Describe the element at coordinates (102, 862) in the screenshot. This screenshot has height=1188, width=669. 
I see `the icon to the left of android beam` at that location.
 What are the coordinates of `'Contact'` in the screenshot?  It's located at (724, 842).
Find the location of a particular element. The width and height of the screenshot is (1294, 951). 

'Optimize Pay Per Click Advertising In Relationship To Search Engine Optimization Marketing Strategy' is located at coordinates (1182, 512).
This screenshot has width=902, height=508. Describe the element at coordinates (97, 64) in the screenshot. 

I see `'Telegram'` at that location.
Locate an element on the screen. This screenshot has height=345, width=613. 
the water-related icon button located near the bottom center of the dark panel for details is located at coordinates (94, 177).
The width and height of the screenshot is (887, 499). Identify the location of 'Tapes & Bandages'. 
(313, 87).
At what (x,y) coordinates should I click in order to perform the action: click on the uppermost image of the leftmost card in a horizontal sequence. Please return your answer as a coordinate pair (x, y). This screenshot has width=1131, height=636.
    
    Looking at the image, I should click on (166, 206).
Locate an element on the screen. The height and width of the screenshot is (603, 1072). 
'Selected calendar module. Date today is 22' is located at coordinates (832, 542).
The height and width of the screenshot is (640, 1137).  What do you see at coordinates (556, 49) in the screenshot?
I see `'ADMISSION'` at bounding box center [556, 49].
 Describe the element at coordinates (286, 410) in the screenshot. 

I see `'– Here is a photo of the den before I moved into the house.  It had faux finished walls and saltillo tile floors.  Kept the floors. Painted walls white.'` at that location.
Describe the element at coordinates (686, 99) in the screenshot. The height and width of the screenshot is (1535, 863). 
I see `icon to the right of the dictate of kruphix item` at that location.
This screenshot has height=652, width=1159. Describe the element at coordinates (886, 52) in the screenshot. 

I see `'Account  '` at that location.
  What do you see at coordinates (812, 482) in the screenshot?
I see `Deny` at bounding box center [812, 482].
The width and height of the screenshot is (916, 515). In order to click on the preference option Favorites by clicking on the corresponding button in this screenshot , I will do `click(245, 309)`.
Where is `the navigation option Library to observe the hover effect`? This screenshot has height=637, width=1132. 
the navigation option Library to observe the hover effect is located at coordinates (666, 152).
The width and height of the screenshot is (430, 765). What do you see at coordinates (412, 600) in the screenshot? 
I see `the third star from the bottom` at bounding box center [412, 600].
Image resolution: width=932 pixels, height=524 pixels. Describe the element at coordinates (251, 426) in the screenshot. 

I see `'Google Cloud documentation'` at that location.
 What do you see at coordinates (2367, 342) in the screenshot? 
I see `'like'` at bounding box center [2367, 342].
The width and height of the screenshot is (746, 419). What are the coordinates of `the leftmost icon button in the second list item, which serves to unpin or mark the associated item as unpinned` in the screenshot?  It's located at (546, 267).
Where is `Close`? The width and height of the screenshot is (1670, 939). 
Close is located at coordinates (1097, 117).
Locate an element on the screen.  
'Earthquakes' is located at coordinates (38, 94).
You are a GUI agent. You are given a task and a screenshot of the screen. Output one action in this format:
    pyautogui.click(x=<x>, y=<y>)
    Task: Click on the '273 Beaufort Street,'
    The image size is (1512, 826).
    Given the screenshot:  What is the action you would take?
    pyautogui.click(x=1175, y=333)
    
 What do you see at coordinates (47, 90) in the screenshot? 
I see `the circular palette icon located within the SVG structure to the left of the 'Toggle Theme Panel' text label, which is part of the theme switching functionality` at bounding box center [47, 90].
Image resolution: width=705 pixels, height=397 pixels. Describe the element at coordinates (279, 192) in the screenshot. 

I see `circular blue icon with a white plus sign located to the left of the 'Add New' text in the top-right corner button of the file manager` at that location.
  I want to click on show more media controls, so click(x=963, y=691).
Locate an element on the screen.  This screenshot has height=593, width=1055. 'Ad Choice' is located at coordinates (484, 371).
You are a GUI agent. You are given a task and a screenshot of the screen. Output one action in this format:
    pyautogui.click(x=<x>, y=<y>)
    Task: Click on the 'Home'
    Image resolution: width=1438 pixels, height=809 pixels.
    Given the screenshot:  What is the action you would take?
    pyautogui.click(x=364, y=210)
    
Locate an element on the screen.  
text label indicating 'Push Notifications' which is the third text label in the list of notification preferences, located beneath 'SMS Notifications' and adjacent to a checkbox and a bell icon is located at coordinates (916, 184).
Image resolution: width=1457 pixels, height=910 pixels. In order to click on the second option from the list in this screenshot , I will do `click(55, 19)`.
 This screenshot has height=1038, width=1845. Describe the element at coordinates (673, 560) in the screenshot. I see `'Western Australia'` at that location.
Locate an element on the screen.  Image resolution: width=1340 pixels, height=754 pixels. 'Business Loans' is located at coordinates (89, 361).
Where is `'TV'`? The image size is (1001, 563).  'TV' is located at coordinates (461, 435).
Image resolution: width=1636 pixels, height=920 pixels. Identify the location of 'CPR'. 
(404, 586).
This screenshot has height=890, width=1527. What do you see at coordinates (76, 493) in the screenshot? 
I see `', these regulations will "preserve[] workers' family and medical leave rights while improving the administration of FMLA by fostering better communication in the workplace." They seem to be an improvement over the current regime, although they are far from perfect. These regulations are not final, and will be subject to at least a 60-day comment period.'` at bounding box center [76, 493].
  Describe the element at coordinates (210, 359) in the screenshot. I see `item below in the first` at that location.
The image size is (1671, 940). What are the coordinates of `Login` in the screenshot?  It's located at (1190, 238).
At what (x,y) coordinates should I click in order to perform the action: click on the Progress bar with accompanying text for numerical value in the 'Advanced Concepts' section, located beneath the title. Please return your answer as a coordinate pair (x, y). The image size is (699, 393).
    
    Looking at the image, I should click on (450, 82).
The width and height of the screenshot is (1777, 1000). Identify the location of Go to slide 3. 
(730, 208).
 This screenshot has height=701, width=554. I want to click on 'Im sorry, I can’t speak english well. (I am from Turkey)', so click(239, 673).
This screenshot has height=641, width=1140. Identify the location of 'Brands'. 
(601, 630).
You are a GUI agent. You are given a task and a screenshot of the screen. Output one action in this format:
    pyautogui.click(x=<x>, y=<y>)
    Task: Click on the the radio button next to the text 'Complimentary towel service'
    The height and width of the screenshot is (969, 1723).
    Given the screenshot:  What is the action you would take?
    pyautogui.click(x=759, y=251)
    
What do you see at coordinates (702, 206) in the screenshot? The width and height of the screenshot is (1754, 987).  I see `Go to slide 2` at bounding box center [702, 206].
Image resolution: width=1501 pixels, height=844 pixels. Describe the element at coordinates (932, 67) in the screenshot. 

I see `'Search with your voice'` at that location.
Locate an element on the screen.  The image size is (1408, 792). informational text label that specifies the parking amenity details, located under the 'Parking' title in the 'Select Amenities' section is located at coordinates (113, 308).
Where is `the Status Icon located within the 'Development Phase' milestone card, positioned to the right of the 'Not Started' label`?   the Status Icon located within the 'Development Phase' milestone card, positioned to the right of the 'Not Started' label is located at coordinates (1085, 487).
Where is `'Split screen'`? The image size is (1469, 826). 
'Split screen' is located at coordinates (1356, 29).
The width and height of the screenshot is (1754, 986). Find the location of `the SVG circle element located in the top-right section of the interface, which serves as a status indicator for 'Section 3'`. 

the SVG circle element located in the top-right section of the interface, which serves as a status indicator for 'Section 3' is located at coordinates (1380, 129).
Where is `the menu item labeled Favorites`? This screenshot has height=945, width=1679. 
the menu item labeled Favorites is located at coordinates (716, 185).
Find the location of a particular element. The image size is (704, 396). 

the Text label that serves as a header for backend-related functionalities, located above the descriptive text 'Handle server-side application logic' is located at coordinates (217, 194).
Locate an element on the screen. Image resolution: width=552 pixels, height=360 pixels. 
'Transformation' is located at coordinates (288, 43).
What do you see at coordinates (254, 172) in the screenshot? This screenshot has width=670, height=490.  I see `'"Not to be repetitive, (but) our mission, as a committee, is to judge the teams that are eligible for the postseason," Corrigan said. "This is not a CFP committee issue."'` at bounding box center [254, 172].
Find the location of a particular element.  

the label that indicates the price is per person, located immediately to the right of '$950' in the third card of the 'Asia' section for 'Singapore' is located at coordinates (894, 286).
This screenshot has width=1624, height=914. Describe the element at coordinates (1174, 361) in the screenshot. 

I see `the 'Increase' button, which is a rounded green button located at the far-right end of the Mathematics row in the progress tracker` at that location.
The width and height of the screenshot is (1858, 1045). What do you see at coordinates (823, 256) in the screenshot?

_Aim:_ Put the lines from the first of the rows above up to and including the line containing "of the dictate" into a numbered list, dropping any blank lines.

_Final result:_
1. Describe the element at coordinates (102, 862) in the screenshot. This screenshot has height=1188, width=669. 
2. I see `the icon to the left of android beam` at that location.
3.  What are the coordinates of `'Contact'` in the screenshot?  It's located at (724, 842).
4. Find the location of a particular element. The width and height of the screenshot is (1294, 951). 
5. 'Optimize Pay Per Click Advertising In Relationship To Search Engine Optimization Marketing Strategy' is located at coordinates (1182, 512).
6. This screenshot has width=902, height=508. Describe the element at coordinates (97, 64) in the screenshot. 
7. I see `'Telegram'` at that location.
8. Locate an element on the screen. This screenshot has height=345, width=613. 
9. the water-related icon button located near the bottom center of the dark panel for details is located at coordinates (94, 177).
10. The width and height of the screenshot is (887, 499). Identify the location of 'Tapes & Bandages'. 
11. (313, 87).
12. At what (x,y) coordinates should I click in order to perform the action: click on the uppermost image of the leftmost card in a horizontal sequence. Please return your answer as a coordinate pair (x, y). This screenshot has width=1131, height=636.
13.     Looking at the image, I should click on (166, 206).
14. Locate an element on the screen. The height and width of the screenshot is (603, 1072). 
15. 'Selected calendar module. Date today is 22' is located at coordinates (832, 542).
16. The height and width of the screenshot is (640, 1137).  What do you see at coordinates (556, 49) in the screenshot?
17. I see `'ADMISSION'` at bounding box center [556, 49].
18.  Describe the element at coordinates (286, 410) in the screenshot. 
19. I see `'– Here is a photo of the den before I moved into the house.  It had faux finished walls and saltillo tile floors.  Kept the floors. Painted walls white.'` at that location.
20. Describe the element at coordinates (686, 99) in the screenshot. The height and width of the screenshot is (1535, 863). 
21. I see `icon to the right of the dictate of kruphix item` at that location.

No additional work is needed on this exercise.